Ah, I thought this had disappeared, nice. Can you also get the main page to be updated? Currently we get to http://dumps.wikimedia.org/other/pagecounts-ez/ which has only broken links and warnings in red.
Nemo
Good point, Nemo. Done.
http://dumps.wikimedia.org/other/pagecounts-ez/
Erik
-----Original Message----- From: Federico Leva (Nemo) [mailto:nemowiki@gmail.com] Sent: Wednesday, October 02, 2013 9:26 PM To: A mailing list for the Analytics Team at WMF and everybody who has an interest in Wikipedia and analytics. Cc: Erik Zachte Subject: Re: [Analytics] Back of the envelope data size for "Queryable public interface for pageview data" [was: Re: Queryable public interface for pageview data]
Erik Zachte, 02/10/2013 18:03:
Here is shameless plug for existing data files in a highly condensed format, which could serve as input for whatever database we choose.
Daily and monthly aggregated files are available.
Ah, I thought this had disappeared, nice. Can you also get the main page to be updated? Currently we get to http://dumps.wikimedia.org/other/pagecounts-ez/ which has only broken links and warnings in red.
Nemo
Ah the dreaded demo effect ;-)
Turns out all files were generated, but rsync failed recently.
So all is up to date now. Monthly aggregation for Sep is running.
Erik
From: Erik Zachte [mailto:ezachte@wikimedia.org] Sent: Wednesday, October 02, 2013 6:04 PM To: 'A mailing list for the Analytics Team at WMF and everybody who has an interest in Wikipedia and analytics.' Subject: RE: [Analytics] Back of the envelope data size for "Queryable public interface for pageview data" [was: Re: Queryable public interface for pageview data]
Here is shameless plug for existing data files in a highly condensed format, which could serve as input for whatever database we choose.

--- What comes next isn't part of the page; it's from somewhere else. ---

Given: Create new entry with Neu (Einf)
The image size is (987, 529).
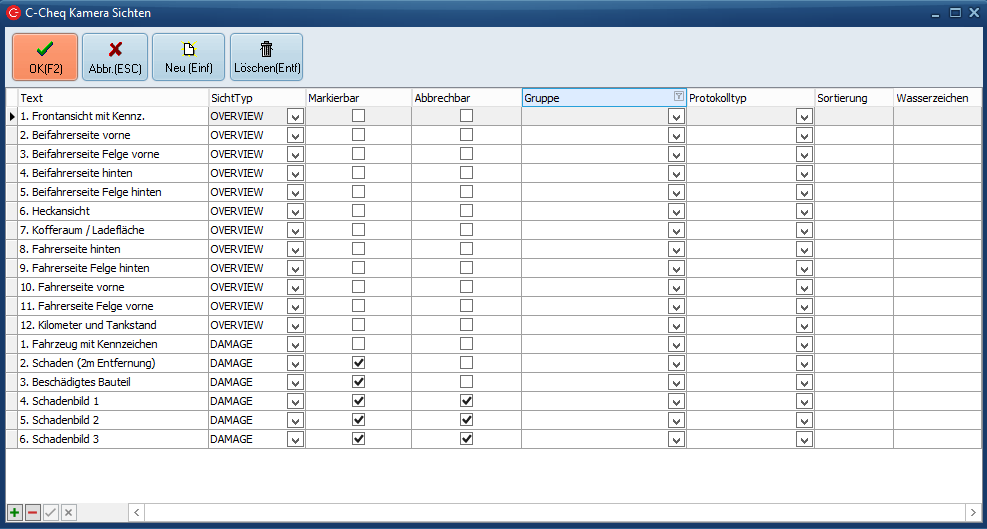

Daily and monthly aggregated files are available.
http://dumps.wikimedia.org/other/pagecounts-ez/merged/
Daily files have all cruft included. Only monthly files are topped off (and that could be changed of course).
http://dumps.wikimedia.org/other/pagecounts-ez/merged/2013/2013-08/
Monthly files come in two variations,
1 article title and monthly total only
2 same plus hourly data for one month in one long string in a highly compressed manner, comma separated
Hour: from 0 to 23, written as 0 = A, 1 = B ... 22 = W, 23 = X
Day: from 1 to 31, written as 1 = A, 2 = B ... 25 = Y, 26 = Z, 27 = [, 28 = , 29 = ], 30 = ^, 31 = _
so 33 views on day 2 hour 4 and 55 on same day hour 7 becomes BD33,BG55,
this obviously need machine unpacking when used
One goody of these files: they detect missing input files and correct monthly counts to make up for this.
PS
Ah the dreaded demo effect ;-) I will see why files for last 40 days have not yet been generated.
Erik
From: analytics-bounces@lists.wikimedia.org [mailto:analytics-bounces@lists.wikimedia.org] On Behalf Of Dan Andreescu Sent: Wednesday, October 02, 2013 5:16 PM To: A mailing list for the Analytics Team at WMF and everybody who has an interest in Wikipedia and analytics. Subject: Re: [Analytics] Back of the envelope data size for "Queryable public interface for pageview data" [was: Re: Queryable public interface for pageview data]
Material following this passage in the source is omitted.